During the 2008 season, McClain became the team's primary running-back as he rushed for a team-high 902 yards and 10 touchdowns on 232 carries (3.9 yards per carry). He also caught 19 passes for 123 yards and a touchdown. On December 20, 2008, McClain ran for 82 yards to score the final touchdown in Texas Stadium against the Dallas Cowboys. Along with teammate Willis McGahee's 77-yard touchdown run on the previous Ravens drive, he and McGahee became the first players ever to run two 70+ touchdown runs on back-to-back drives. The run was also the longest run by an opponent in Texas Stadium. In addition, McClain had 139 rushing yards on the day.
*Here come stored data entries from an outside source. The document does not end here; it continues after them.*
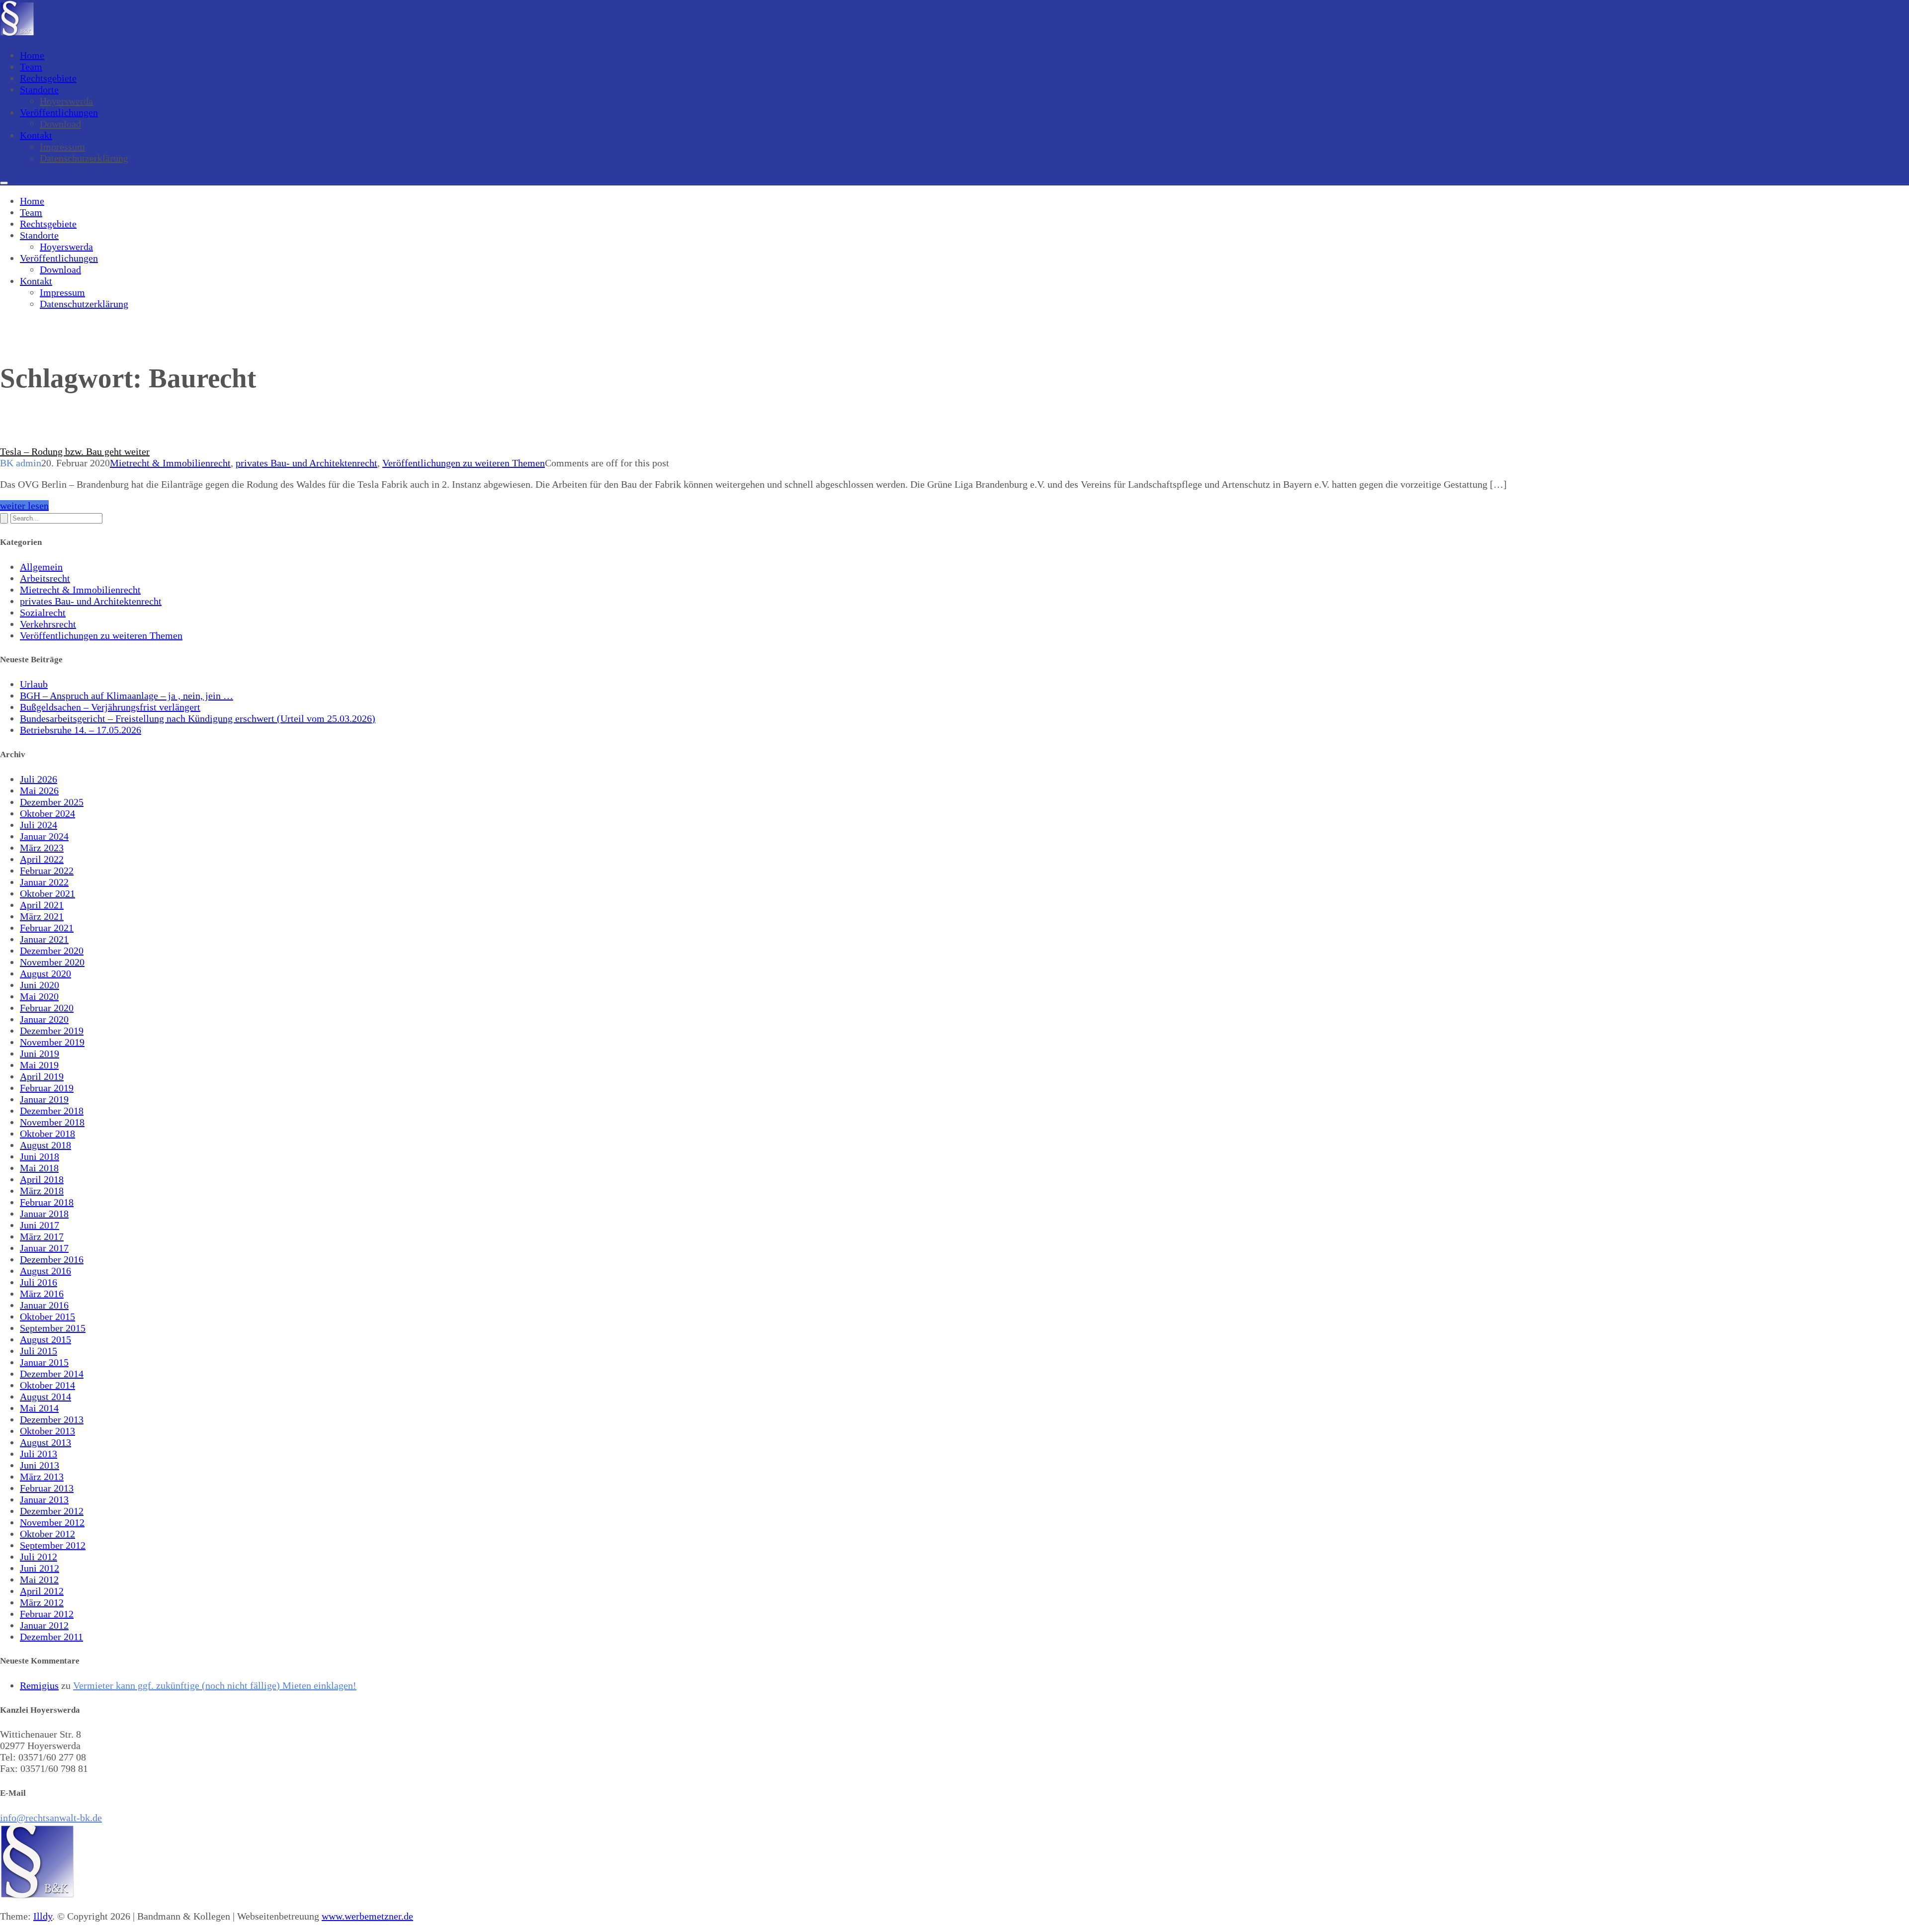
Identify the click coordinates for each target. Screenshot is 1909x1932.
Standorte (39, 89)
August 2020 (45, 973)
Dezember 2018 (52, 1110)
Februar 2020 (47, 1007)
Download (60, 123)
McClain's performance earned him a Pro Bowl selection, in which he scored a touchdown off of a Fumblerooski play handed off by former Denver Broncos quarterback Jay Cutler. Cutler put the ball between McClain's legs in which he ran in for a touchdown.

During his last two years as a Raven, McClain lost carries to Willis McGahee and Ray Rice. He publicly complained about not getting enough touches, which led to his departure from the Ravens.

===Kansas City Chiefs===
McClain signed a one-year deal with the Kansas City Chiefs on August 3, 2011, after the Baltimore Ravens signed fullback Vonta Leach.

===San Diego Chargers===
McClain signed a three-year deal with the San Diego Chargers on March 14, 2012.

On March 3, 2014, McClain was released by the Chargers.

==NFL career statistics==

Legend
|  | Led the league |
| Bold | Career high |

===Regular season===

| Year | Team | Games |  | Rushing |  |  |  |  | Receiving |  |  |  |  |
| GP | GS | Att | Yds | Avg | Lng | TD | Rec | Yds | Avg | Lng | TD |
| 2007 | BAL | 16 | 11 | 8 | 18 | 2.3 | 4 | 0 | 9 | 55 | 6.1 | 13 | 1 |
| 2008 | BAL | 16 | 16 | 232 | 902 | 3.9 | 82 | 10 | 19 | 123 | 6.5 | 25 | 1 |
| 2009 | BAL | 16 | 14 | 46 | 180 | 3.9 | 20 | 2 | 21 | 141 | 6.7 | 19 | 0 |
| 2010 | BAL | 15 | 13 | 28 | 85 | 3.0 | 16 | 0 | 21 | 134 | 6.4 | 19 | 0 |
| 2011 | KAN | 16 | 10 | 15 | 51 | 3.4 | 12 | 1 | 14 | 82 | 5.9 | 14 | 1 |
| 2012 | SDG | 16 | 9 | 14 | 42 | 3.0 | 17 | 0 | 8 | 29 | 3.6 | 12 | 0 |
| 2013 | SDG | 16 | 2 | 11 | 32 | 2.9 | 7 | 0 | 2 | -7 | -3.5 | 7 | 0 |
|  |  | 111 | 75 | 354 | 1,310 | 3.7 | 82 | 13 | 94 | 557 | 5.9 | 25 | 3 |

===Playoffs===

| Year | Team | Games |  | Rushing |  |  |  |  | Receiving |  |  |  |  |
| GP | GS | Att | Yds | Avg | Lng | TD | Rec | Yds | Avg | Lng | TD |
| 2008 | BAL | 3 | 3 | 32 | 90 | 2.8 | 11 | 1 | 0 | 0 | 0.0 | 0 | 0 |
| 2009 | BAL | 2 | 2 | 6 | 11 | 1.8 | 4 | 1 | 1 | -4 | -4.0 | 0 | 0 |
| 2010 | BAL | 2 | 0 | 1 | 1 | 1.0 | 1 | 0 | 0 | 0 | 0.0 | 0 | 0 |
| 2013 | SDG | 2 | 0 | 1 | 0 | 0.0 | 0 | 0 | 0 | 0 | 0.0 | 0 | 0 |
|  |  | 9 | 5 | 40 | 102 | 2.6 | 11 | 2 | 1 | -4 | -4.0 | 0 | 0 |

==Personal life==
His cousin, Rolando McClain, is a linebacker who last played for the Dallas Cowboys.

On November 5, 2014, he was arrested on felony charges of trafficking in synthetic marijuana.